SOURCE MATERIAL Block Start

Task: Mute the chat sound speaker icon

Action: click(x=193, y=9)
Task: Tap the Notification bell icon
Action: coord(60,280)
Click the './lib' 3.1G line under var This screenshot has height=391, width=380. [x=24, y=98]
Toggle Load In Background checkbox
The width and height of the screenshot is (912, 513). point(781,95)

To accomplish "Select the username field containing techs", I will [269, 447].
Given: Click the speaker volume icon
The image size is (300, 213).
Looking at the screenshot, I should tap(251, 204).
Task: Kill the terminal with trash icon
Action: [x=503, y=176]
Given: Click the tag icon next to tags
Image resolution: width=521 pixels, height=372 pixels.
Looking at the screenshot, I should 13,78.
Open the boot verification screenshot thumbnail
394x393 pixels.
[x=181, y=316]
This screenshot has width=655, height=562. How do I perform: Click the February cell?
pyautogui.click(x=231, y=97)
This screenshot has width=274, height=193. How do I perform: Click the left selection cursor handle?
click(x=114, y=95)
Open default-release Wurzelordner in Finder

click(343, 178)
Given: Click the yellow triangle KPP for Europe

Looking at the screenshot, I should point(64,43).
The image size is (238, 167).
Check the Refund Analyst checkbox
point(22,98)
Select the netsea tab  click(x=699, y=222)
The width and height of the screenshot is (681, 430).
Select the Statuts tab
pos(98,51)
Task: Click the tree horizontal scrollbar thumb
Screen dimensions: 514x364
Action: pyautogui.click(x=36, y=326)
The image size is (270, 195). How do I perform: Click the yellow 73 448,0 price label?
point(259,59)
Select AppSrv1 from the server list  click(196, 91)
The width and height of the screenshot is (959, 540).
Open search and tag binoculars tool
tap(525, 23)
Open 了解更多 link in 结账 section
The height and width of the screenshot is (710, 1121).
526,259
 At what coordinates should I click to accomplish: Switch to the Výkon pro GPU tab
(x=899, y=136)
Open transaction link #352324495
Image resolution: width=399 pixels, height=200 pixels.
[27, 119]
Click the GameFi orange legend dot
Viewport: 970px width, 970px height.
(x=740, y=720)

SOURCE MATERIAL Block End

#### [WORK REQUIRED]
Give the entries again in full, exactly as they are written.

#### [RESULT OF THIS TASK]
Task: Mute the chat sound speaker icon

Action: click(x=193, y=9)
Task: Tap the Notification bell icon
Action: coord(60,280)
Click the './lib' 3.1G line under var This screenshot has height=391, width=380. [x=24, y=98]
Toggle Load In Background checkbox
The width and height of the screenshot is (912, 513). point(781,95)

To accomplish "Select the username field containing techs", I will [269, 447].
Given: Click the speaker volume icon
The image size is (300, 213).
Looking at the screenshot, I should tap(251, 204).
Task: Kill the terminal with trash icon
Action: [x=503, y=176]
Given: Click the tag icon next to tags
Image resolution: width=521 pixels, height=372 pixels.
Looking at the screenshot, I should 13,78.
Open the boot verification screenshot thumbnail
394x393 pixels.
[x=181, y=316]
This screenshot has width=655, height=562. How do I perform: Click the February cell?
pyautogui.click(x=231, y=97)
This screenshot has width=274, height=193. How do I perform: Click the left selection cursor handle?
click(x=114, y=95)
Open default-release Wurzelordner in Finder

click(343, 178)
Given: Click the yellow triangle KPP for Europe

Looking at the screenshot, I should point(64,43).
The image size is (238, 167).
Check the Refund Analyst checkbox
point(22,98)
Select the netsea tab  click(x=699, y=222)
The width and height of the screenshot is (681, 430).
Select the Statuts tab
pos(98,51)
Task: Click the tree horizontal scrollbar thumb
Screen dimensions: 514x364
Action: pyautogui.click(x=36, y=326)
The image size is (270, 195). How do I perform: Click the yellow 73 448,0 price label?
point(259,59)
Select AppSrv1 from the server list  click(196, 91)
The width and height of the screenshot is (959, 540).
Open search and tag binoculars tool
tap(525, 23)
Open 了解更多 link in 结账 section
The height and width of the screenshot is (710, 1121).
526,259
 At what coordinates should I click to accomplish: Switch to the Výkon pro GPU tab
(x=899, y=136)
Open transaction link #352324495
Image resolution: width=399 pixels, height=200 pixels.
[27, 119]
Click the GameFi orange legend dot
Viewport: 970px width, 970px height.
(x=740, y=720)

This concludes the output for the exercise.